How to complete this task — Are you able to retype all the records below exactly?
─── Data in this exercise
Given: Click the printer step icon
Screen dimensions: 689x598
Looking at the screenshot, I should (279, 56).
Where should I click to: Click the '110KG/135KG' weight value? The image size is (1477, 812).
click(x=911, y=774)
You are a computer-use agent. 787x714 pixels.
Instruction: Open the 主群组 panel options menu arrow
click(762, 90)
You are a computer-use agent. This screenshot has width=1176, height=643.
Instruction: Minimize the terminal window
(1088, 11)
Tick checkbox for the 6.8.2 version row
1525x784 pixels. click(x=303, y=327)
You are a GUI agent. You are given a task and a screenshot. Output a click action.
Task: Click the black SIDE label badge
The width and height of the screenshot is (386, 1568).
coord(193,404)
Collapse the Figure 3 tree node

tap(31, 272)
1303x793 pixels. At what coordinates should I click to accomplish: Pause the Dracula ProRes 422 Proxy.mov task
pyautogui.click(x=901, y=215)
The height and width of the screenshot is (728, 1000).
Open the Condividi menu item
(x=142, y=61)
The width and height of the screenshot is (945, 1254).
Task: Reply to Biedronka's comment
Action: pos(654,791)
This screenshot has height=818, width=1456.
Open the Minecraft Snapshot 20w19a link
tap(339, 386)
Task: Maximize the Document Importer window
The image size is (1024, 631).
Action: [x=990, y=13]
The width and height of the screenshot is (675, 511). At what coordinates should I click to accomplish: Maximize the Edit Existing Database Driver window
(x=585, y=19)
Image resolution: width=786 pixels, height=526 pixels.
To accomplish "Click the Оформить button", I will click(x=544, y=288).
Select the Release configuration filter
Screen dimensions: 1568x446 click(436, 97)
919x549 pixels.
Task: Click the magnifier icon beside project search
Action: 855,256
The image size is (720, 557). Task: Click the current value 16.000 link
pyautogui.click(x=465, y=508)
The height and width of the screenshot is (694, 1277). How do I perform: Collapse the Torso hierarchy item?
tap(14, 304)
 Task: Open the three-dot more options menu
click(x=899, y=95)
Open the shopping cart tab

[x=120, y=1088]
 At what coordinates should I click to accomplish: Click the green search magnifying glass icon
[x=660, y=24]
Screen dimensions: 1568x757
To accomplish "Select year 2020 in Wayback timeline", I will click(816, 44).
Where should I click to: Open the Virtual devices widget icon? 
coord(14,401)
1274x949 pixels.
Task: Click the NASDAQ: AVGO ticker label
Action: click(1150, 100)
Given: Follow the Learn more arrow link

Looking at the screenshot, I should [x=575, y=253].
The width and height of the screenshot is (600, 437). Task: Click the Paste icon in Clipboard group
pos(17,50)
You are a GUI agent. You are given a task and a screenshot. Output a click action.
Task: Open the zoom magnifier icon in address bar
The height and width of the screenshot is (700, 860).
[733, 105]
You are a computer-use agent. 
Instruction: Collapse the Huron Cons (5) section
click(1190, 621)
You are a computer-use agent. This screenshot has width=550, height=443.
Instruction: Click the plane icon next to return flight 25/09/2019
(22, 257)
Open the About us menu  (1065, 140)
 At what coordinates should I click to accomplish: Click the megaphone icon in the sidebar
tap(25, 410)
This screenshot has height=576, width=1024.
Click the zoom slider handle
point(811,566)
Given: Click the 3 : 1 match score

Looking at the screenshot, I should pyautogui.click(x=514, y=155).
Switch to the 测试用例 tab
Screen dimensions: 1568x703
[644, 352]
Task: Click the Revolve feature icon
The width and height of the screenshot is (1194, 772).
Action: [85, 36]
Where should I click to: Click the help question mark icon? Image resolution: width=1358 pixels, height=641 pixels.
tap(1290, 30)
──────
Exercise answer —
Given: Click the printer step icon
Screen dimensions: 689x598
Looking at the screenshot, I should (279, 56).
Where should I click to: Click the '110KG/135KG' weight value? The image size is (1477, 812).
click(x=911, y=774)
You are a computer-use agent. 787x714 pixels.
Instruction: Open the 主群组 panel options menu arrow
click(762, 90)
You are a computer-use agent. This screenshot has width=1176, height=643.
Instruction: Minimize the terminal window
(1088, 11)
Tick checkbox for the 6.8.2 version row
1525x784 pixels. click(x=303, y=327)
You are a GUI agent. You are given a task and a screenshot. Output a click action.
Task: Click the black SIDE label badge
The width and height of the screenshot is (386, 1568).
coord(193,404)
Collapse the Figure 3 tree node

tap(31, 272)
1303x793 pixels. At what coordinates should I click to accomplish: Pause the Dracula ProRes 422 Proxy.mov task
pyautogui.click(x=901, y=215)
The height and width of the screenshot is (728, 1000).
Open the Condividi menu item
(x=142, y=61)
The width and height of the screenshot is (945, 1254).
Task: Reply to Biedronka's comment
Action: pos(654,791)
This screenshot has height=818, width=1456.
Open the Minecraft Snapshot 20w19a link
tap(339, 386)
Task: Maximize the Document Importer window
The image size is (1024, 631).
Action: [x=990, y=13]
The width and height of the screenshot is (675, 511). At what coordinates should I click to accomplish: Maximize the Edit Existing Database Driver window
(x=585, y=19)
Image resolution: width=786 pixels, height=526 pixels.
To accomplish "Click the Оформить button", I will click(x=544, y=288).
Select the Release configuration filter
Screen dimensions: 1568x446 click(436, 97)
919x549 pixels.
Task: Click the magnifier icon beside project search
Action: 855,256
The image size is (720, 557). Task: Click the current value 16.000 link
pyautogui.click(x=465, y=508)
The height and width of the screenshot is (694, 1277). How do I perform: Collapse the Torso hierarchy item?
tap(14, 304)
 Task: Open the three-dot more options menu
click(x=899, y=95)
Open the shopping cart tab

[x=120, y=1088]
 At what coordinates should I click to accomplish: Click the green search magnifying glass icon
[x=660, y=24]
Screen dimensions: 1568x757
To accomplish "Select year 2020 in Wayback timeline", I will click(816, 44).
Where should I click to: Open the Virtual devices widget icon? 
coord(14,401)
1274x949 pixels.
Task: Click the NASDAQ: AVGO ticker label
Action: click(1150, 100)
Given: Follow the Learn more arrow link

Looking at the screenshot, I should [x=575, y=253].
The width and height of the screenshot is (600, 437). Task: Click the Paste icon in Clipboard group
pos(17,50)
You are a GUI agent. You are given a task and a screenshot. Output a click action.
Task: Open the zoom magnifier icon in address bar
The height and width of the screenshot is (700, 860).
[733, 105]
You are a computer-use agent. 
Instruction: Collapse the Huron Cons (5) section
click(1190, 621)
You are a computer-use agent. This screenshot has width=550, height=443.
Instruction: Click the plane icon next to return flight 25/09/2019
(22, 257)
Open the About us menu  (1065, 140)
 At what coordinates should I click to accomplish: Click the megaphone icon in the sidebar
tap(25, 410)
This screenshot has height=576, width=1024.
Click the zoom slider handle
point(811,566)
Given: Click the 3 : 1 match score

Looking at the screenshot, I should pyautogui.click(x=514, y=155).
Switch to the 测试用例 tab
Screen dimensions: 1568x703
[644, 352]
Task: Click the Revolve feature icon
The width and height of the screenshot is (1194, 772).
Action: [85, 36]
Where should I click to: Click the help question mark icon? Image resolution: width=1358 pixels, height=641 pixels.
tap(1290, 30)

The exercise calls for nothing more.